When people are looking for an ice bath, they think of the tub with everything inside.

But when you're looking at a commercial setup, everything becomes more modular.

Not because of the space you have, but because of the work that each component will need to do.

 

The chiller needs to be far more powerful.

The filtration system needs to be geared up for hundreds of users daily.

The pools themselves need to be built for volume.

 

Chillers

The chillers you see attached to smaller domestic baths like the late and great Odin's and similar, they are built for home use.

3-4 people per day, time in between to bring the temperature back down, small water volumes.

But if you speak to anyone who has them in a commercial space, they all say the same thing.

"It struggles to keep the temperature down"

This isn't necessarily a design flaw with that style of chiller, it's built for purpose.

You can't get upset with this the same way you can't get upset if your car isn't able to pull a plough through a field.

When you go into a commercial setting, dozens if not hundreds of people per day, you need something that is built for purpose.

Something that can handle that load.

 

Filtration:

I might do another newsletter on this by itself, but this is currently the biggest point of vulnerability for recovery spaces in Australia.

Councils are having a field day with site visits and fines.

The tiny filters you see on chillers are not compliant, and definitely not capable.

They remove bits of hair and dirt from the water, but they don't even come close to removing or killing the bacteria.

They are built for home use, just you and your own germs.

In a recovery space, there are hundreds, if not thousands of people who go through that same water, all adding their own sweat, skin, bacteria and pathogens.

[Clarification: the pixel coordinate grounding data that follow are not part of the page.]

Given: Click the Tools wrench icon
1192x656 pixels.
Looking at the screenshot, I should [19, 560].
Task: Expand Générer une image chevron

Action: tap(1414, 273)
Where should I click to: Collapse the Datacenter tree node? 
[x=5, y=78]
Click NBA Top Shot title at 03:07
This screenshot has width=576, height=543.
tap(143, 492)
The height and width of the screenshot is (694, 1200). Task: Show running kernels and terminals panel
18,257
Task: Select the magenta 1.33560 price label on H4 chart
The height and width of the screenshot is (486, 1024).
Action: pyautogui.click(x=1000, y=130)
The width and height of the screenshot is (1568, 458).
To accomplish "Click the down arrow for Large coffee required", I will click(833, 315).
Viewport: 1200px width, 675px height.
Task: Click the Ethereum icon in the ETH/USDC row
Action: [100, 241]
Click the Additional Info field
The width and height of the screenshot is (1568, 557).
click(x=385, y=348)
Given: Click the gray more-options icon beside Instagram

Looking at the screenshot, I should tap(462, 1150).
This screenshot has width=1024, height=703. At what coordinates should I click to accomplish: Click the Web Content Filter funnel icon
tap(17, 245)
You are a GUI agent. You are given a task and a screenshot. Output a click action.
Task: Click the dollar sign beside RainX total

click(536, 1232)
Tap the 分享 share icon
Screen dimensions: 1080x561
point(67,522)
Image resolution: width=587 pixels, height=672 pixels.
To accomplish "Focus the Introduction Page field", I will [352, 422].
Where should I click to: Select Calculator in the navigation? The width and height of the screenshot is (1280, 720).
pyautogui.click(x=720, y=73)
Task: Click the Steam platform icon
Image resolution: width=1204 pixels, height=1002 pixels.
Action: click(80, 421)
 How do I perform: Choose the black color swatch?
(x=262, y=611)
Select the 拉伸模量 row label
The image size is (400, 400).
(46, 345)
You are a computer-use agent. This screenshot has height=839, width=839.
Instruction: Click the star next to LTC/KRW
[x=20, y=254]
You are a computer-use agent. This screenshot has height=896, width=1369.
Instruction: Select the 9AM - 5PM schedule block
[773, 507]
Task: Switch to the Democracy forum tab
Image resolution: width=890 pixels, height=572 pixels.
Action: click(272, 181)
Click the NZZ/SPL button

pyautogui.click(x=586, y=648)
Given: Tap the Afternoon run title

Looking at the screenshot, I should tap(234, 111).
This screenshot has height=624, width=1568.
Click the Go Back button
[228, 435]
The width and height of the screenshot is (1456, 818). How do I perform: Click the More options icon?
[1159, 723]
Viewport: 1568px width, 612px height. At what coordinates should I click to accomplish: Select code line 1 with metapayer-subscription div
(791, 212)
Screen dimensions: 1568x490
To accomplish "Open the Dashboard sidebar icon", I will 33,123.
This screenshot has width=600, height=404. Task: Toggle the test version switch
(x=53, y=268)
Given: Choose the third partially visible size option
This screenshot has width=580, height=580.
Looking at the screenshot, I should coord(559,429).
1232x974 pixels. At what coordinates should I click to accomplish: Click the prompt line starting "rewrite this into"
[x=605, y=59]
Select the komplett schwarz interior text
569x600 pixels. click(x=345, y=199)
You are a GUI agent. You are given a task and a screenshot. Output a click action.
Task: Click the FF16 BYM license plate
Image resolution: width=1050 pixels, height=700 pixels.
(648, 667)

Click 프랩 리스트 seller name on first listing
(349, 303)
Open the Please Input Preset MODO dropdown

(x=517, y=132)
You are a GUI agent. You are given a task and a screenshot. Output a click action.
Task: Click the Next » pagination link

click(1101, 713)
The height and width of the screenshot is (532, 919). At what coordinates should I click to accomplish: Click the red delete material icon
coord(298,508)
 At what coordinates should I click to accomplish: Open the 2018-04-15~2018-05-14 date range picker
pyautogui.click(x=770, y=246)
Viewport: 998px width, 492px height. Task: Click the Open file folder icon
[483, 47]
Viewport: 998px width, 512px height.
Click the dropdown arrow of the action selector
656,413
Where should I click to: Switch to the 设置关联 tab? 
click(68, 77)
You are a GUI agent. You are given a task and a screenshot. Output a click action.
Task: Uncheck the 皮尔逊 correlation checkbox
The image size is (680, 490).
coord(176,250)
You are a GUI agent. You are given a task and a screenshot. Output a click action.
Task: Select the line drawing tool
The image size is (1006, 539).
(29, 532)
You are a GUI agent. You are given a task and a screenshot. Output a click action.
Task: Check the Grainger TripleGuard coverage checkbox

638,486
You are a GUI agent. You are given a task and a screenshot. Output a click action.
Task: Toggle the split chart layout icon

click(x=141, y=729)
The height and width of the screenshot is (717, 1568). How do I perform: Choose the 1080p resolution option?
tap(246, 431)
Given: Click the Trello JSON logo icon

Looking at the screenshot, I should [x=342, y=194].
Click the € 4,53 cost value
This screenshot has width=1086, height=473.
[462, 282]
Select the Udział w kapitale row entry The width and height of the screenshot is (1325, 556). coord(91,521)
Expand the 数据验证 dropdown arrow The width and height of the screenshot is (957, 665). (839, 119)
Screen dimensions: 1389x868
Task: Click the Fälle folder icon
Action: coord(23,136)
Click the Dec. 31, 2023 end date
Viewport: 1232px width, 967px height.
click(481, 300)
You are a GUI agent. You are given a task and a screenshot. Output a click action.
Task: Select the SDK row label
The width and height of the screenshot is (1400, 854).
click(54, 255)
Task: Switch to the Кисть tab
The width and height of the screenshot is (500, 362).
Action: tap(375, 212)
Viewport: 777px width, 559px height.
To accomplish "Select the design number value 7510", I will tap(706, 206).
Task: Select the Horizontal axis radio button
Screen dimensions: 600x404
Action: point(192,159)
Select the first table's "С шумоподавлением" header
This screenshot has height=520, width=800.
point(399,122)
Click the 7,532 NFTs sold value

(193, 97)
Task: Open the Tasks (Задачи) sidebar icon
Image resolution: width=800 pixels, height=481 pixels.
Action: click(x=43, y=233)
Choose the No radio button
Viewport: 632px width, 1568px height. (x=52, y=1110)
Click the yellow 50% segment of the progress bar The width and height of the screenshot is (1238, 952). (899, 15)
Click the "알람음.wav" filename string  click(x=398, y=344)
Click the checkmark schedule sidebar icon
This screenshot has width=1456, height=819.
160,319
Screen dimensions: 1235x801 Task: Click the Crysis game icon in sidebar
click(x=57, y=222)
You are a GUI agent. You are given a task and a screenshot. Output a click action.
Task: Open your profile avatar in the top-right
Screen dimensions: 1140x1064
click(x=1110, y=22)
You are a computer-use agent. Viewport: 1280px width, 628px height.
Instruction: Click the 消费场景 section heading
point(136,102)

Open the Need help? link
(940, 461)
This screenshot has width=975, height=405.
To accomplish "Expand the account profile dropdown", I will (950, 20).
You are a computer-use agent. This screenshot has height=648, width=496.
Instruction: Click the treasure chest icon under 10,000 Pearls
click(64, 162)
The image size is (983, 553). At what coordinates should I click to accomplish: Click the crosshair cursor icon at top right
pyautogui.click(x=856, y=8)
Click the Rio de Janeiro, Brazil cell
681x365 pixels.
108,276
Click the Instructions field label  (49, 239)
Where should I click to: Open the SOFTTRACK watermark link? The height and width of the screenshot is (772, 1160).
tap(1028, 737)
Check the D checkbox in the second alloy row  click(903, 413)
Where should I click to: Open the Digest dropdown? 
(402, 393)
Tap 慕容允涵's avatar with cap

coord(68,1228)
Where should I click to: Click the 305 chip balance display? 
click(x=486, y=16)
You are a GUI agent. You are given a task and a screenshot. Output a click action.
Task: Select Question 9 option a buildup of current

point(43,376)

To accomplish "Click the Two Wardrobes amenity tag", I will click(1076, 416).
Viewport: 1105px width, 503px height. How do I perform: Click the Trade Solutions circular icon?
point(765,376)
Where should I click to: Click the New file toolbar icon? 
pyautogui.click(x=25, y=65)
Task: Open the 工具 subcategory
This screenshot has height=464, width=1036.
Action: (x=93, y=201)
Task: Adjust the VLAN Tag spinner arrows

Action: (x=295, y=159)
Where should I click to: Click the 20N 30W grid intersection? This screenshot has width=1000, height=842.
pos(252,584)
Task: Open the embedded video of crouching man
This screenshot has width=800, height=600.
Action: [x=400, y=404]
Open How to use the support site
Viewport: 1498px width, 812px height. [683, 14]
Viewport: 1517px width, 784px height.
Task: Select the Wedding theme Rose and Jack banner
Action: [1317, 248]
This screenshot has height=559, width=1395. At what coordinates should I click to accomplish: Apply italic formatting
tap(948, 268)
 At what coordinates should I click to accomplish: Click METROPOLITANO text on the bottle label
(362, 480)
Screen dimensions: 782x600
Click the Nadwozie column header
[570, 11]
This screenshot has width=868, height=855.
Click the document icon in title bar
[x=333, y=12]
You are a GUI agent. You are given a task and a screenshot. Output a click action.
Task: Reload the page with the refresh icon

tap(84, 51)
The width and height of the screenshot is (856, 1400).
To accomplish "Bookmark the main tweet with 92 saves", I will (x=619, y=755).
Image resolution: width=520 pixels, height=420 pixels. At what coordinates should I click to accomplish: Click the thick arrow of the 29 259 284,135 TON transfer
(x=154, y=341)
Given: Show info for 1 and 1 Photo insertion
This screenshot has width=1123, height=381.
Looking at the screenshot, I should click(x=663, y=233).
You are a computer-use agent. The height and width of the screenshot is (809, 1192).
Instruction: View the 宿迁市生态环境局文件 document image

You need filtration systems that are geared up for that volume, but also chemical dosing systems that kill the bacteria the filters don't catch.

And what we're seeing more of - it's not the council visiting that is catching people.

It's a group of people all getting a skin infection, then tracing it back to the one recovery room.

 

Pools

There's a reason a lot of these tubs don't cover warranty in a commercial setting.

They are built for your average person using them at home once a day.

Maybe a few people stepping in and stepping out, but that's about it.

Yet in a commercial setting, they have multiples of that per day.

That's a lot more pressure, movement, and potential for breaking.

This is the reason so many of them crack and leak.

Again, it's not a design flaw.

They have them built overseas in a factory for the lowest price possible, but with the goal of being able to handle domestic use.

They aren't built for commercial use.

 

When looking for a pool for your commercial space, you need something that is built for purpose.

I can tell you from seeing the aftermath, a few hundred litres at best, often thousands of litres at worst does a significant amount of damage to recovery rooms.

 

What should you take from this?

You can save money up front by buying these domestic units.

The chiller might keep up in super low volumes, the tub might as well, and you might not get caught without compliant filtration, but it's only a matter of time until you need to do it properly.